Islam juga menetapkan patokan (kriteria) akhklaq dalam mempelajari dan
mengamalkan ilmu pengetahuan, pendidikan, ekonomi, politik, lingkungan dan
akhlaq demokrasi.
Begitulah
Islam agama yang lengkap, rinci, serba cakup (konprehensif) dan universal. Maka
pantaslah jika kita diperintahkan oleh Allah swt untuk masuk kedalam Islam
(meyakini, memahami dengan nalar yang sehat dan mengamalkan) secara utuh dan
menyeluruh sebagaimana firman Allah QS.Al-Baqarah:208, “Hai orang-orang yang
beriman, masuklah kamu ke dalam Islam secara utuh, dan janganlah kamu turut
langkah-langkah syaithan. Sesungguhnya syaithan itu musuh yang nyata bagimu.”
Marilah
kita sejenak merenungi betapa mulia dan sempurnanya ajaran Islam yang
menjunjung tinggi harkat martabat kemanusiaan, mengajarkan berkurban ternak
sebagai pendidikan jiwa solidaritas dan keadilan sosial dan melrang pencurian
(korupsi) serta perbuatan rusak lainnya. Dalam suasana Hari Raya Idul Qurban
tahun ini, marilah kita sekaligus bagaiman situasi bangsa dan masyarakat dewasa
ini untuk kemudian menentukan sikap dan langkah konkrit “apa” yang harus kita
perbuat sebagai umat Islam bagian terbesar dari bangsa yang beragama ini.
Kita
paham dan sadar, bahwa unsur penting agama adalah mengamalkan semua ajaran
dengan amalan yang konkrit dan jelas yang dapat dirasakan manfaatnya oleh
rakyat dan bangsa Indonesia. Karena umat Islam adalah merupakan “kekuatan
perubahan” bagi zamannya. Kita adalah umat pembentuk dan penentu sejarah masa
depan Indonesia yang berakdilan sosial, yang bebas dari korupsi sebagai bentuk
penjarahan keuangan negara yang hakikatnya adalah anugerah Allah dan menjadi
hak rakyat itu.
Kita
bukan umat yang terus-menerus dikendalikan dan ditentukan nasibnya oleh pihak
lain, termasuk sebagian penguasa dan melanggar dan mengkhianati amanah, penipu,
dan penjarah harta rakyat. Rasulullah saw mengajarkan kepada kita semua bahwa,
“pejabat dan penguasa yang baik dan benar adalah memiliki sifat jujur(siddiq),
cerdas (fathanah), dapat dipercaya (amanah), dan berani mengemukakan kebenaran
(tabligh), bukan pejabat yang mengidap krisi akhlaq dan tuna kepemimpinan.

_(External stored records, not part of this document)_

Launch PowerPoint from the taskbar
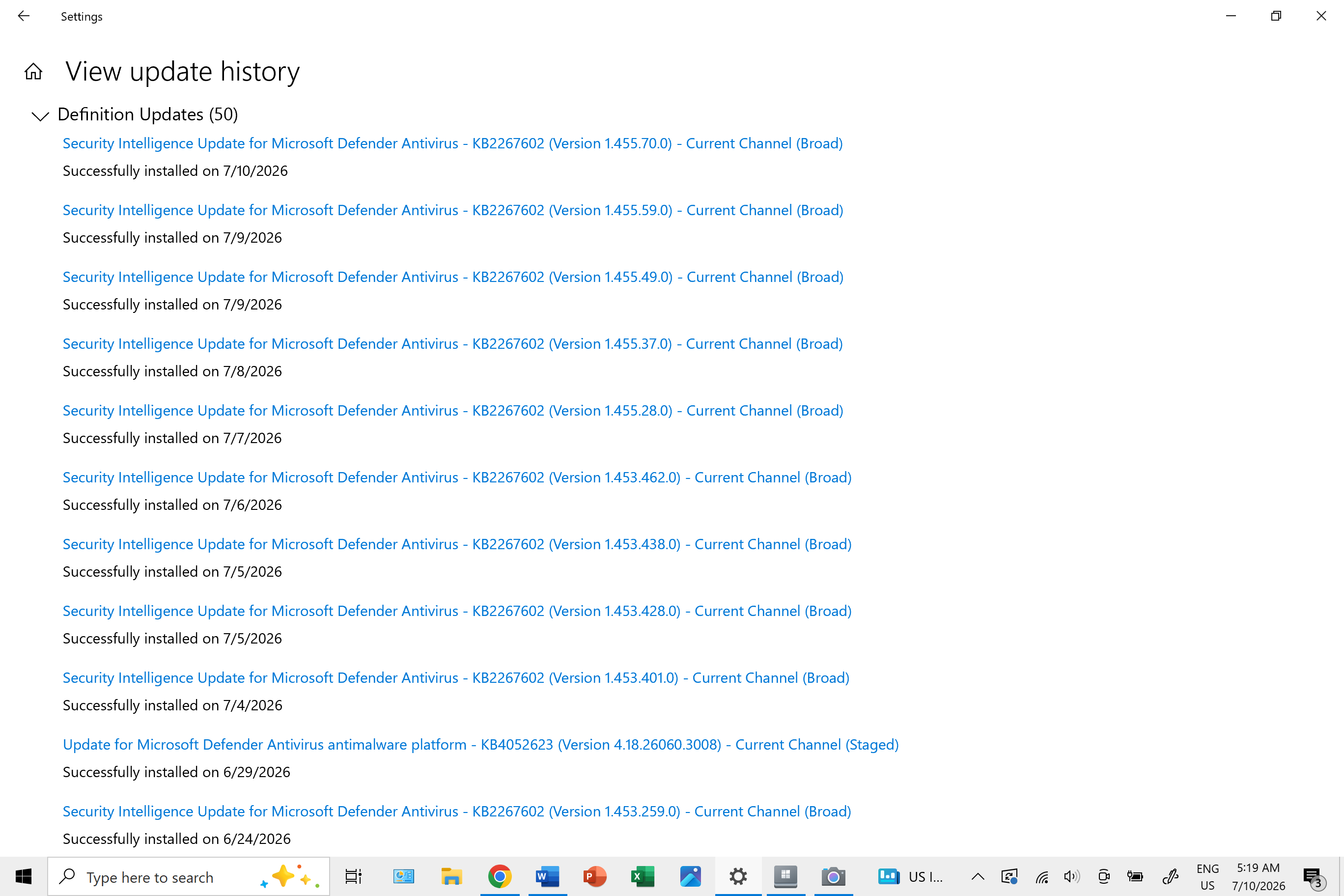Viewport: 1344px width, 896px height. tap(595, 876)
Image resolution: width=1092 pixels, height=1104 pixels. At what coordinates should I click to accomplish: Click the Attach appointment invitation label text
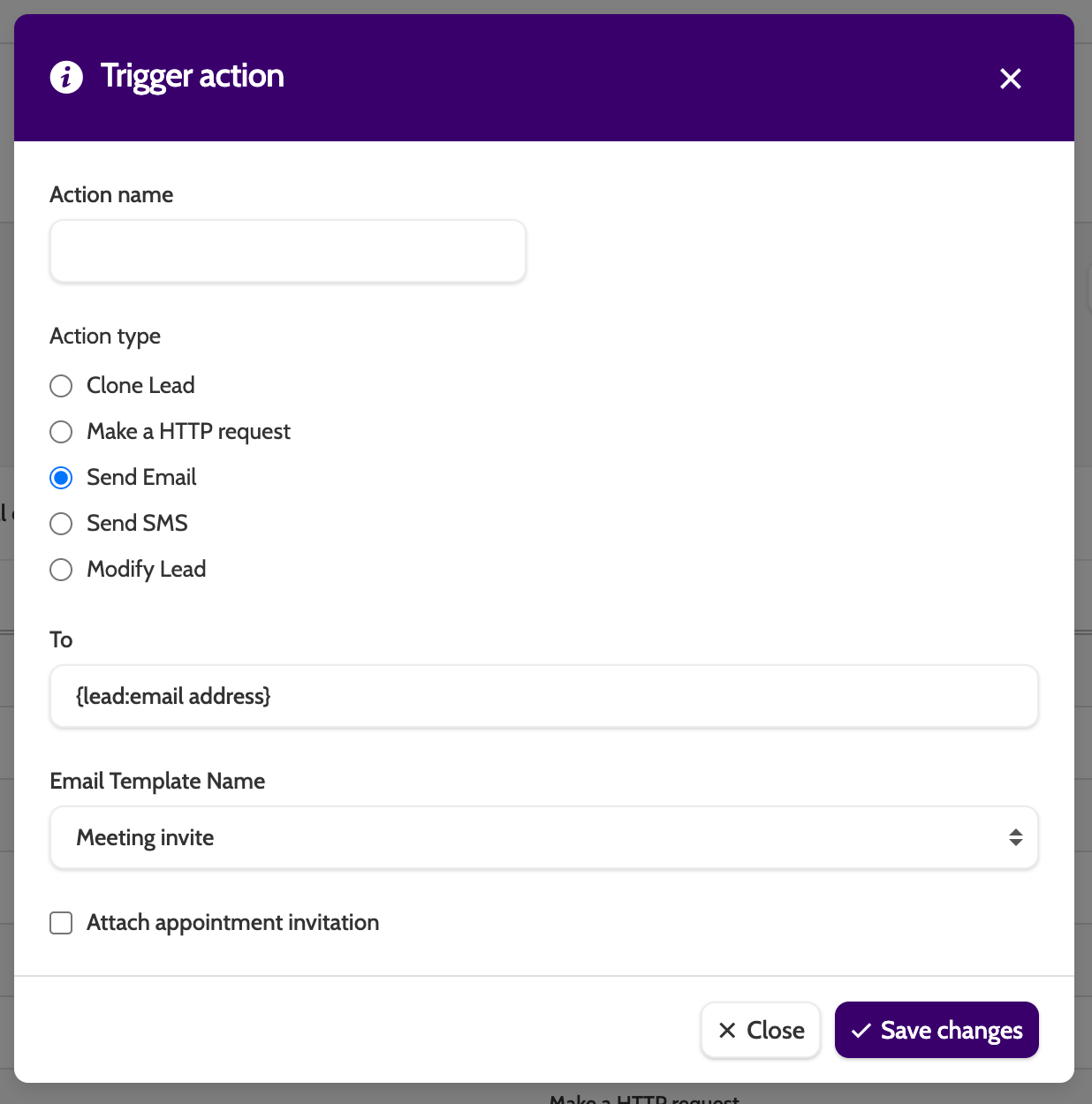point(232,923)
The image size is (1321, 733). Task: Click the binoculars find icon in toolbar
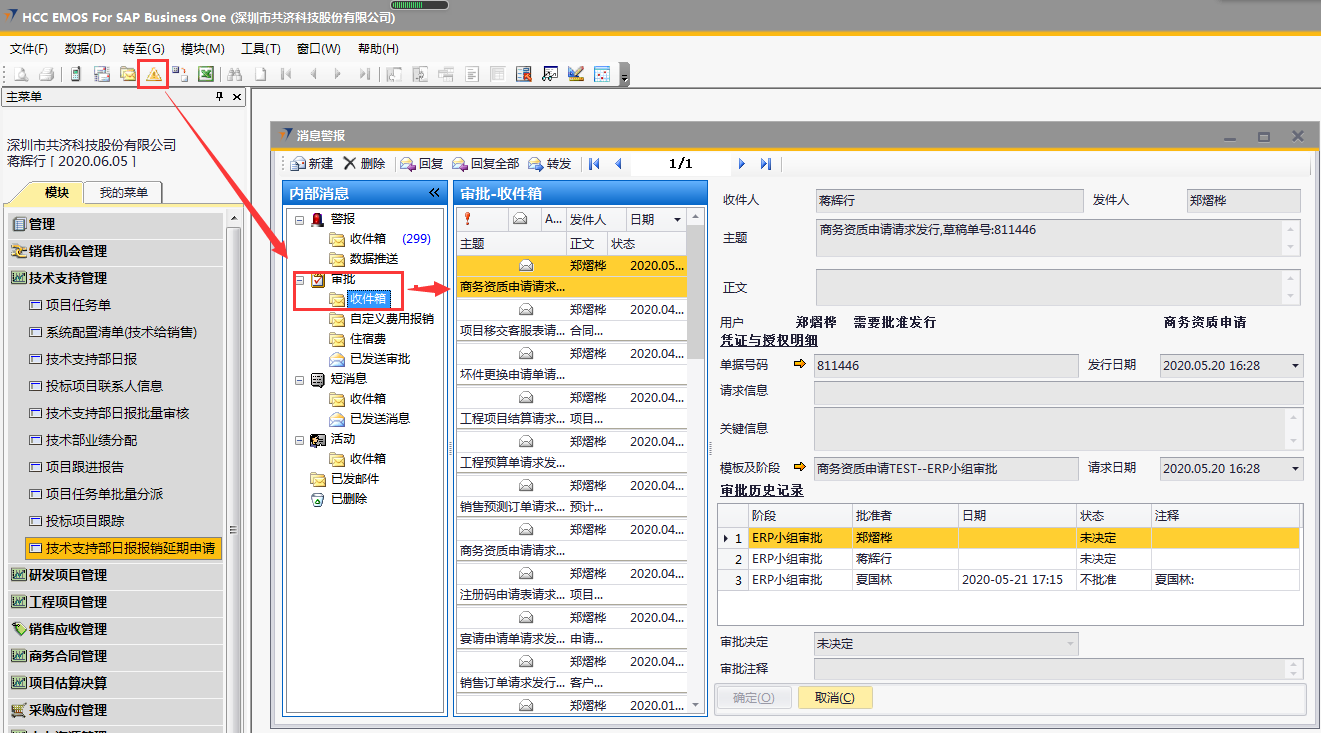235,74
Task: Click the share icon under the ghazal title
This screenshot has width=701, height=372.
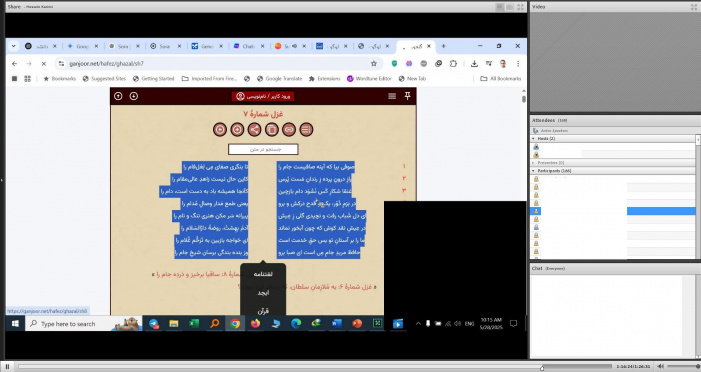Action: (254, 130)
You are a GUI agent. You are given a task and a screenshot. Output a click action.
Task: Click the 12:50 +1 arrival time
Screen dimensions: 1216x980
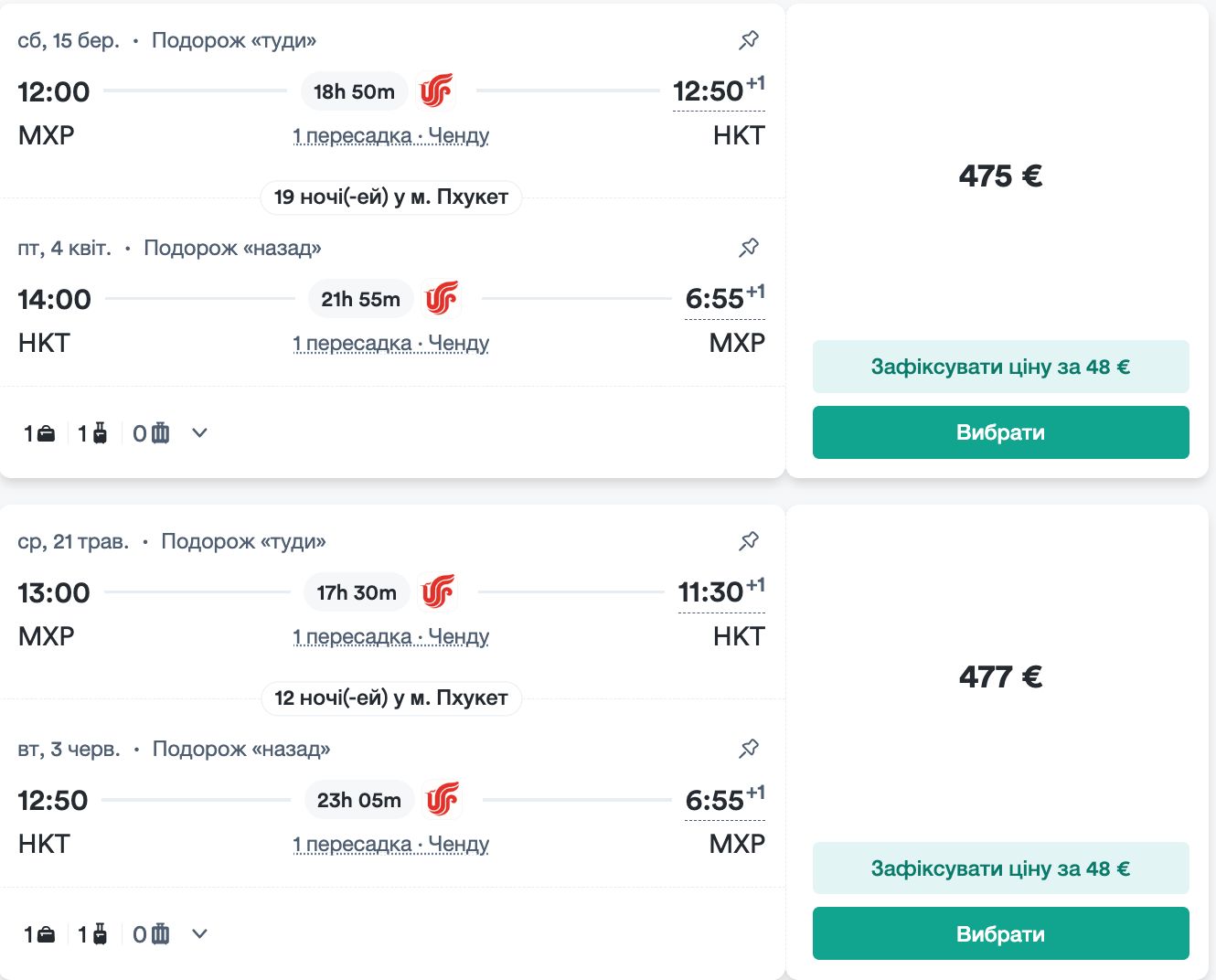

Pejabat negara dan pemerintah bukanlah alat ATM untuk parpol, keluarga dan
kroninya, melainkan pengemban dan pelayan pemenuhan hak-hak rakyat. ”
Kita
adalah umat yang memiliki keunggulan dan misi untuk memperbaiki kualitas bangsa
sebagaiman ayat berikut: Sesungguhnya Kami telah menciptakan manusia dalam
bentuk yang sebaik-baiknya.(QS.At-Tiin). “Dan sesungguhnya Kami telah
muliakan anak-anak Adam, Kami angkat mereka di daratan dan di lautan. Kami beri
mereka rezeki dari yang baik-baik dan kami lebihkan mereka dengan kelebihan
yang sempurna atas kebanyakan makhluk yang telah kami ciptakan.”(QS.Al-Isra’:70).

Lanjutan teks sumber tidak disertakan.